Estas tierras suelen ser amarillas u ocres, aunque, a veces, dependiendo de la estación del año, puedan llegar a verse verdes. En ellas vive gente trabajadora que cuando dice que hay escasez de medios es que existe tal escasez, aunque algunos de fuera se empeñen en decir que lo de la escasez es una simple metáfora. Rara vez se quejan sin sentido, por lo que quienes los critican deberían, al menos, escucharlos de vez en cuando.

Eso, al menos, es lo que piensan esos dos amigos que pasean por el camino que bordea el rio durante unos cuantos kilómetros, desde el Barrio de Olivares a Ifeza, ya en las afueras de la ciudad, cuando se han dejado atrás los últimos edificios. A esas alturas de la vida caminan despacio, aunque no por ello con desgana, pero si haciendo silencios. Caminan como lo vienen haciendo desde hace algún tiempo, recordando las largas marchas que hacían cuando apenas eran solo unos niños y tenían prohibido alejarse mucho del centro de Zamora.

A veces tienen dudas sobre la precisión de los acontecimientos que van rememorando, porque son conscientes que el paso del tiempo suele deformarlos, pero no por ello llega a decaer su ánimo, ya que les merece la pena esforzarse para encajar lo mejor posible el puzle de los recuerdos.

Ambos son conscientes que cuando llegue a apretar el verano deberán buscar cobijo en algún banco de la Plaza de los Tilos, para continuar sus charlas, junto a los grises muros de la Iglesia de San Ildefonso, porque el sol no perdonará para entonces.

Permiten dejarse hablar sin llegar a interrumpirse, si bien con la aviesa intención de hacer responsable al otro de los errores que pueda haber cometido en sus exposiciones. No son pocas las veces que dicen que las cosas han cambiado apenas desde sus tiempos mozos, pues los jóvenes continúan saliendo hacia cualquier parte del mundo en busca de trabajo, ya que aquí es difícil poder labrarse un futuro.

Al caer la tarde, con los brazos apoyados en el balaustre del balcón, observan la poca agente que pasea por la calle donde viven, y los siguen con la vista hasta que se pierde el sonido de sus pisadas.

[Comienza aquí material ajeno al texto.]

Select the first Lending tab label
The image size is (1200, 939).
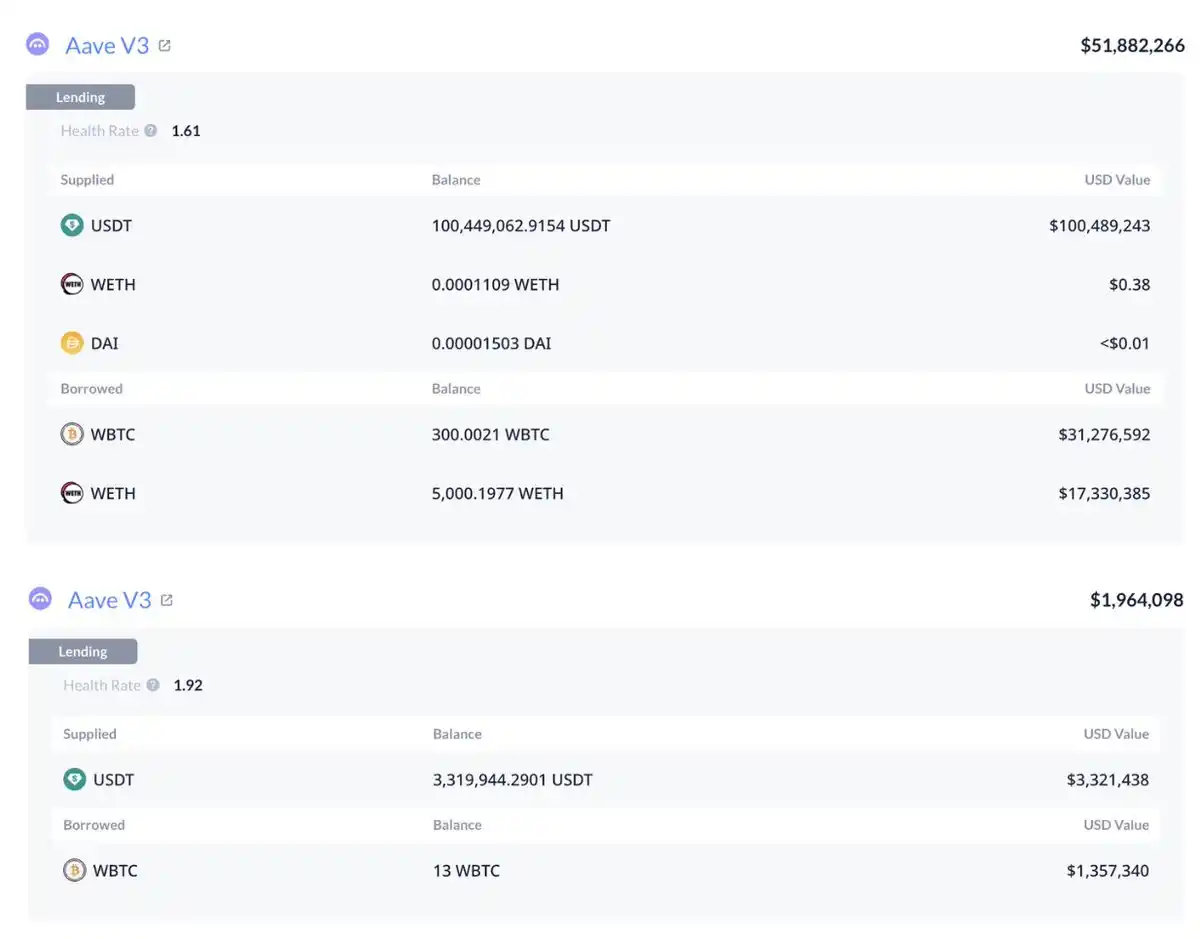(80, 97)
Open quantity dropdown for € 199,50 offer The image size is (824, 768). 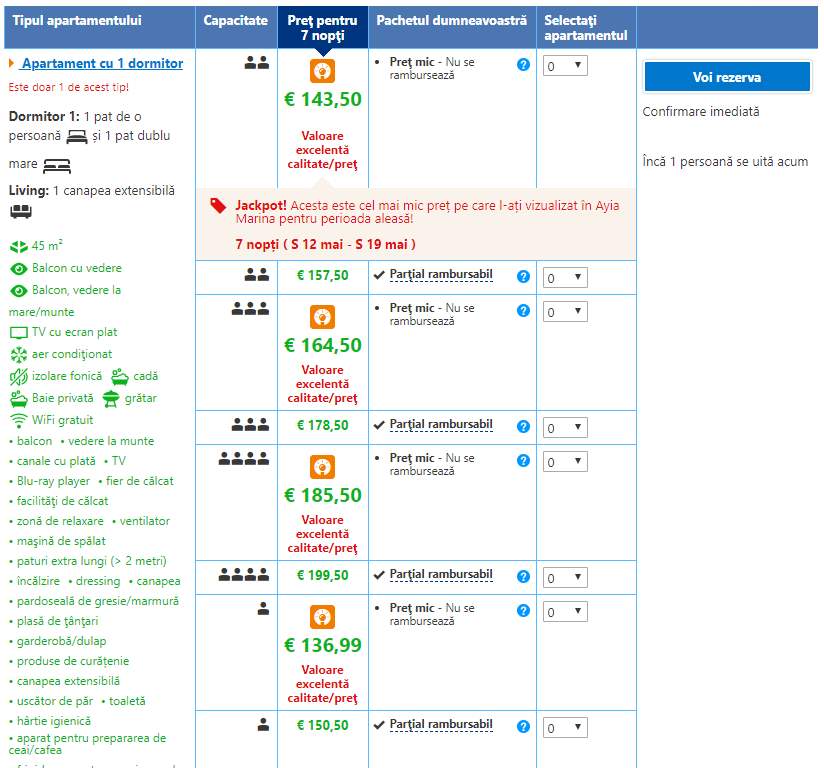tap(565, 578)
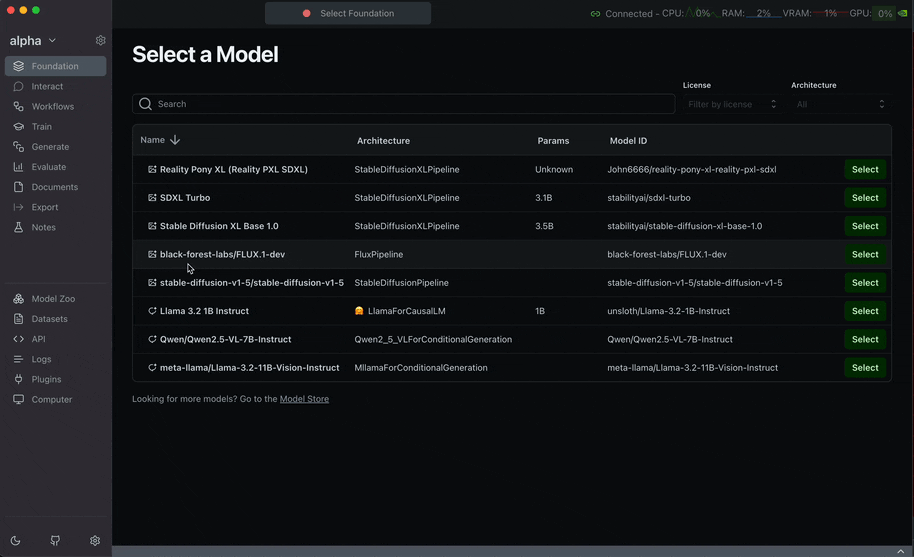Screen dimensions: 914x557
Task: Select the SDXL Turbo model
Action: point(864,198)
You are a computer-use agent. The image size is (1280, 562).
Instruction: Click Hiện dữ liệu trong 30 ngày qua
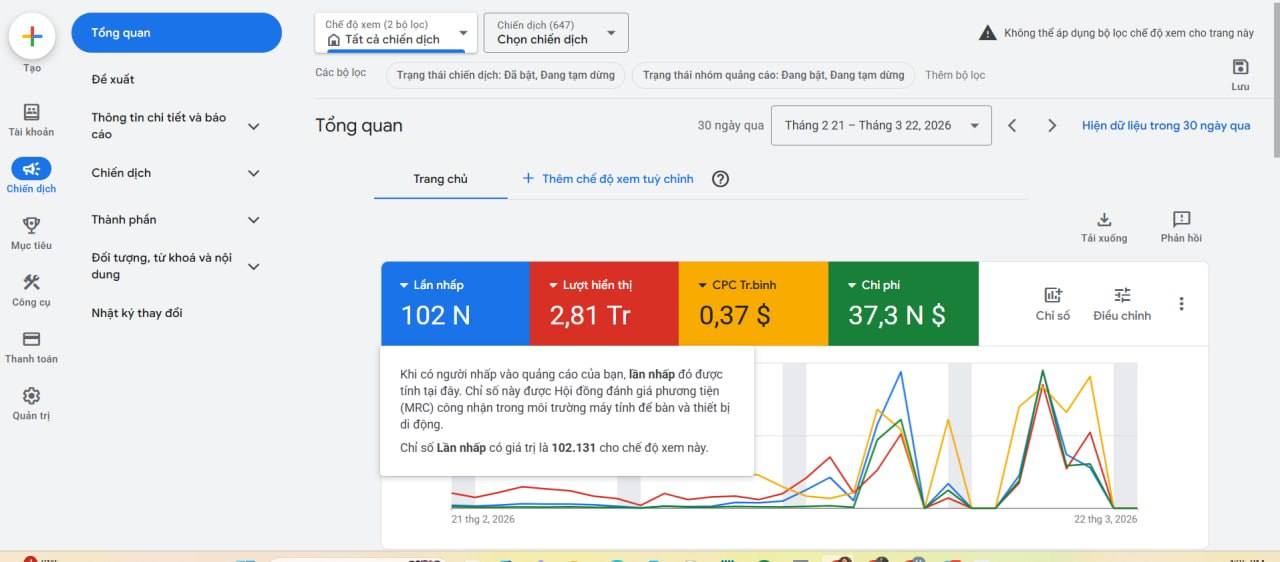click(1166, 126)

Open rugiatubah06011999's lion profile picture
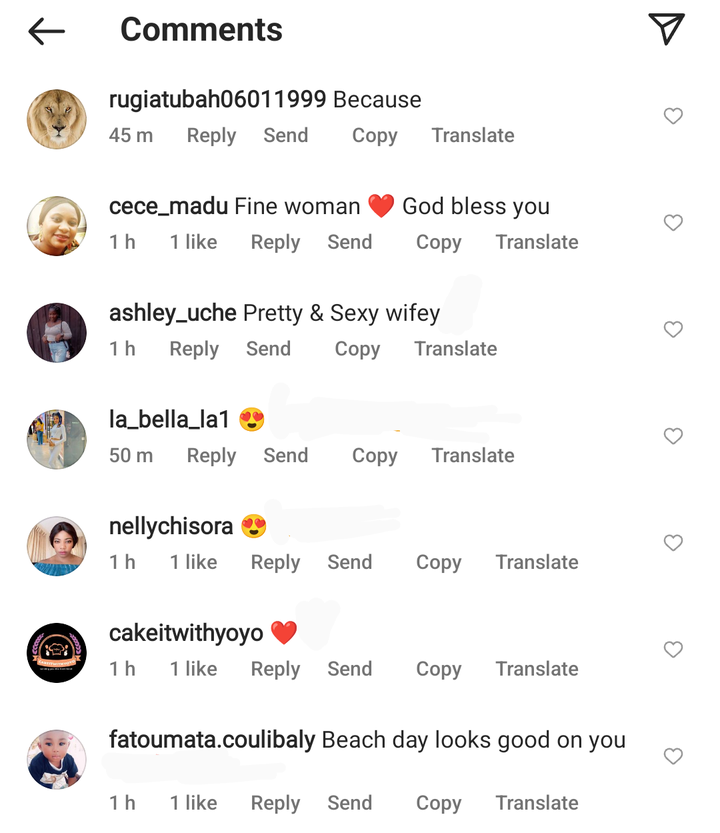(x=57, y=119)
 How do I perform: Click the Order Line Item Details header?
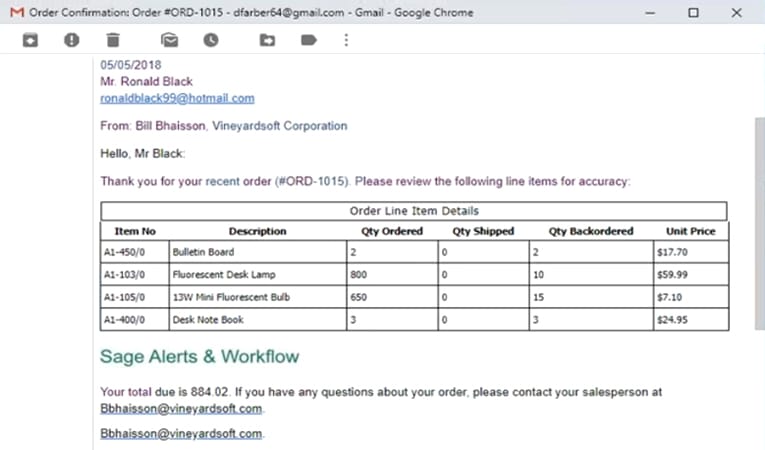(x=414, y=211)
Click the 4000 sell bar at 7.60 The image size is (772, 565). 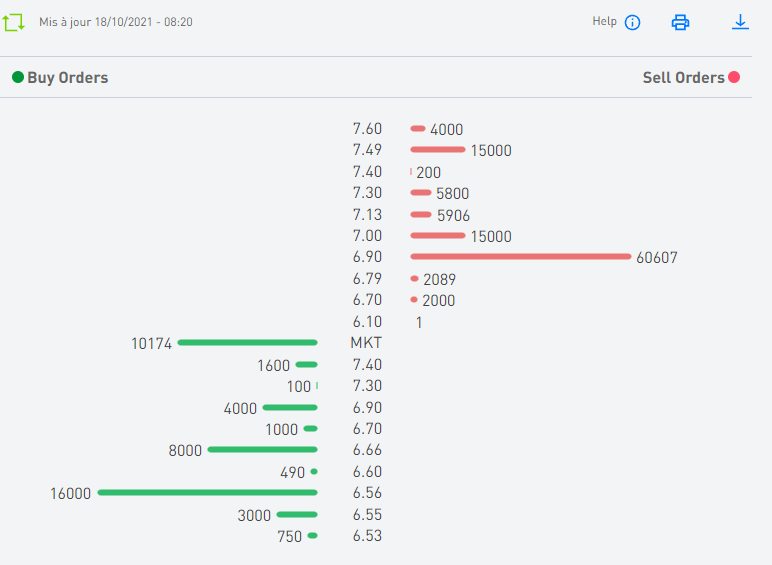(x=418, y=129)
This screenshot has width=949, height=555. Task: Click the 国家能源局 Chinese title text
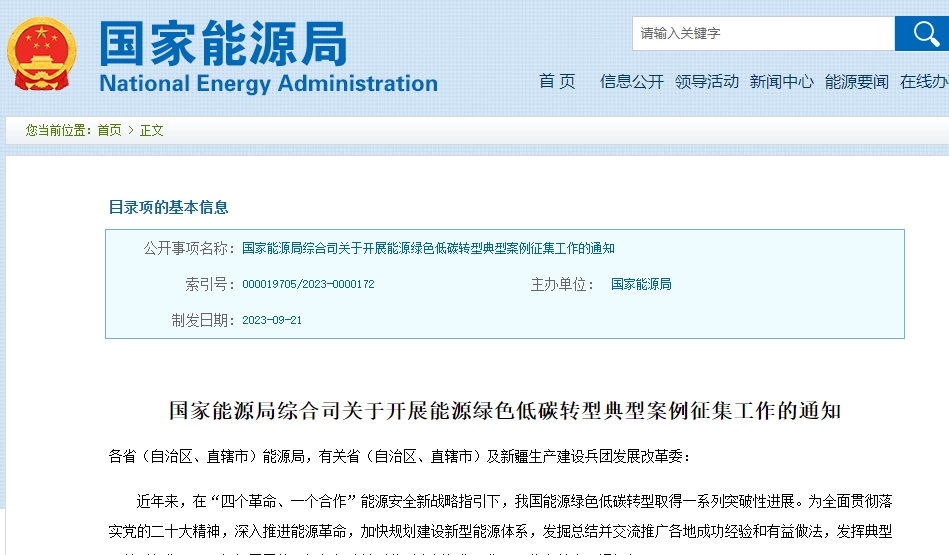click(223, 43)
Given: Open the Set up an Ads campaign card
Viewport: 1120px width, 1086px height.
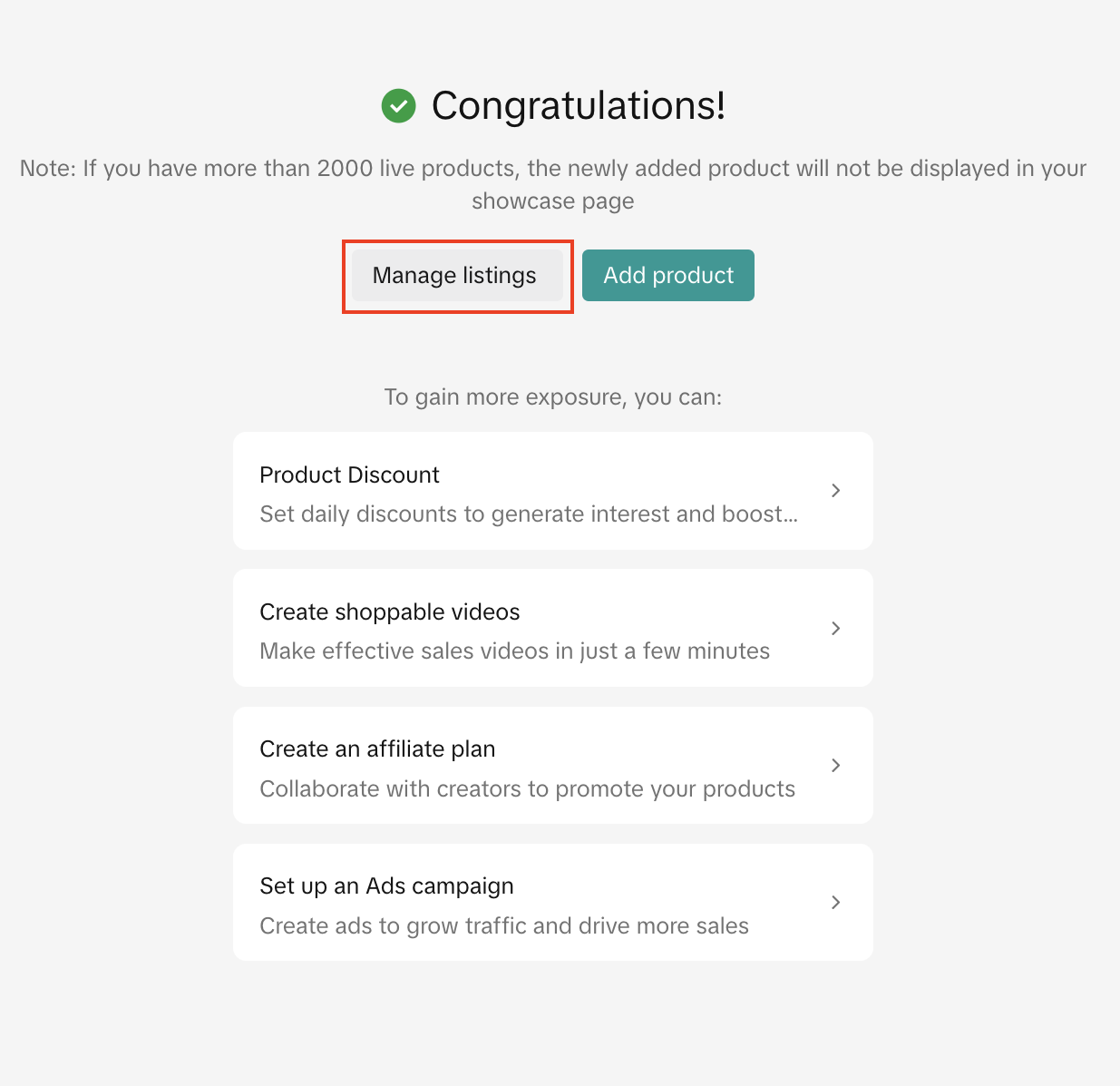Looking at the screenshot, I should [x=552, y=903].
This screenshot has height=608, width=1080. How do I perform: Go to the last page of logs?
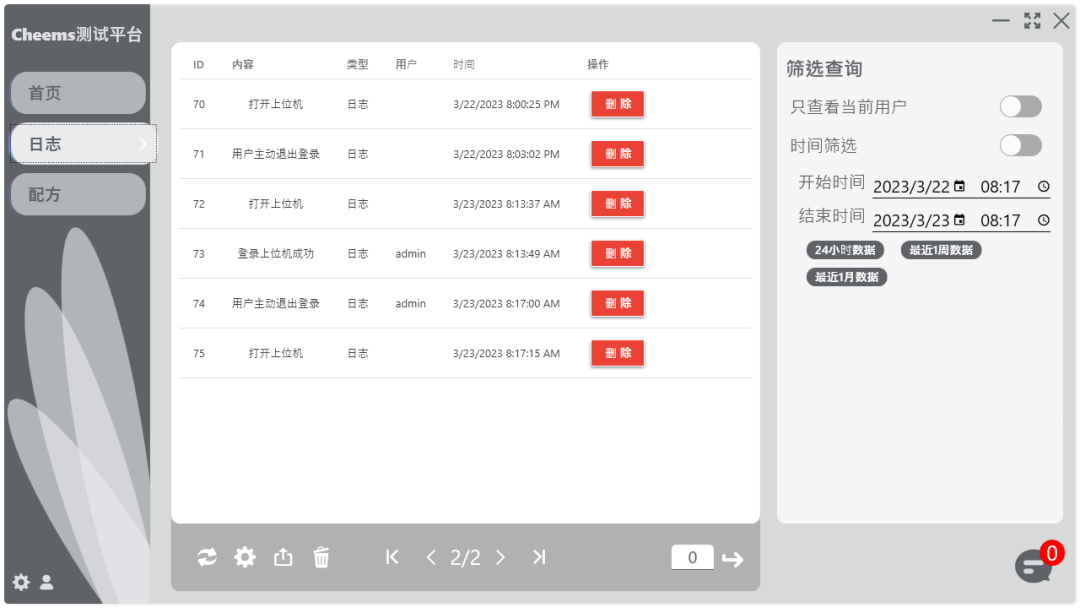(539, 558)
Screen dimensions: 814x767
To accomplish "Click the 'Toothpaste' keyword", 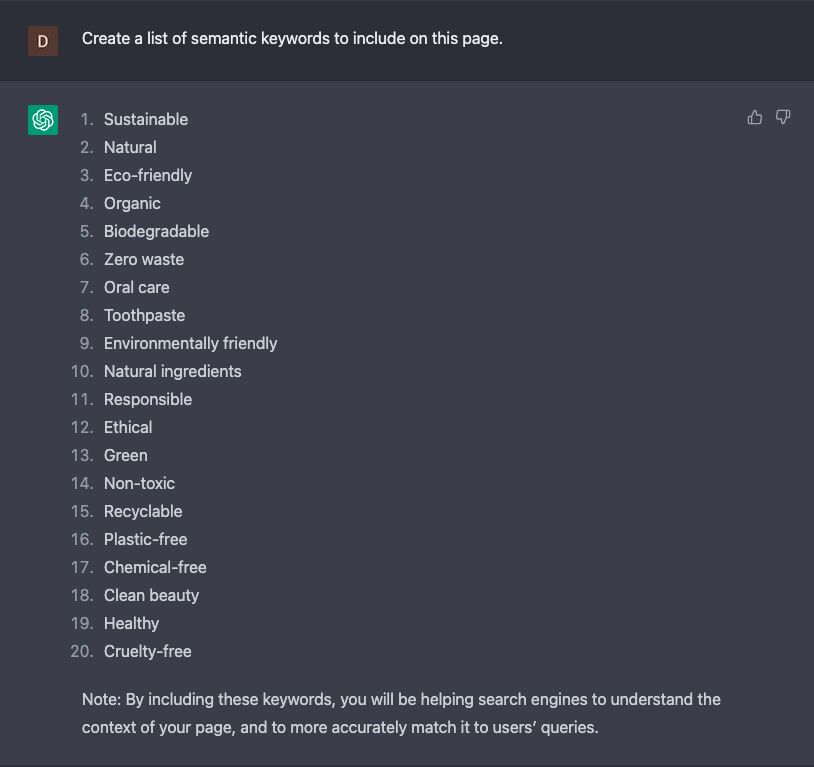I will (144, 316).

No son partidarios de criticar por criticar, porque saben que todo el mundo tiene sus cosas, aunque no por ello dejen de evaluar las consecuencias de tal o cual actuación u omisión, especialmente si resulta imputable a la clase política. No obstante, continúan con sus ditirambos, aunque, con frecuencia, suela prevalecer el amor a su tierra sobre cualquier otra consideración. Esa tierra que tuvieron que abandonar en lo mejor de su vida, cuando los límites del mundo se encontraban en Los Tres Arboles, y la mayor aventura consistía en atravesar el túnel del ferrocarril, en el tramo que iba desde la Plaza de Toros al Bosque de Valorio, sin conocer el horario de los trenes, expuestos a tragar el humo de la locomotora que tiraba del convoy.

“¡Come más churros!”, dice uno de ellos. “No puedo meter uno más; estoy implado”, responde el otro. Ambos, frente al mercado de abastos, coinciden en que, aunque Lorenzo se haya jubilado y el local sea ahora otro más moderno, tienen el mismo sabor que los que comían antaño.

Han tenido suerte de poder regresar a su tierra, y de haber vuelto a encontrarse. A diferencia de otros muchos, que continúan perdidos en alguna parte de la diáspora zamorana, como es el caso de fulanito, que se fue a Alemania para trabajar de ingeniero, y solo ha tenido la oportunidad de volver un par de veces por Semana Santa, eso sí, con el permiso de su mandona esposa teutona. Él, que era un machista de siete suelas y se jactaba de repetir aquello de que “el amor de una mujer nace la tercera vez que aquella le lava los calzoncillos al marido”, porque lo había leído en “La hoja roja” aquella estupenda novela de Miguel Delibes.

Ambos son como los cantos rodados, ya que se han ido puliendo a base de dar vueltas por la vida. Uno recorriendo el mundo en busca de contratos para su empresa, el otro pasando de ministerio en ministerio hasta alcanzar el cargo de subdirector general, que es casi la máxima categoría a la que puede llegar un funcionario sin tener que pasar por el lance de ser nombrado a dedo.

Aunque a veces hagan las mismas preguntas y ofrezcan las mismas respuestas, las referencias suelen empezar o terminar en Valorio, ese lugar encantado donde solían ir en bicicleta para fletar aquellos barcos que habían hecho con sus propias manos, partiendo de la blanda corteza que ofrecían los pinos, y verlos navegar por las cristalinas aguas del arroyo.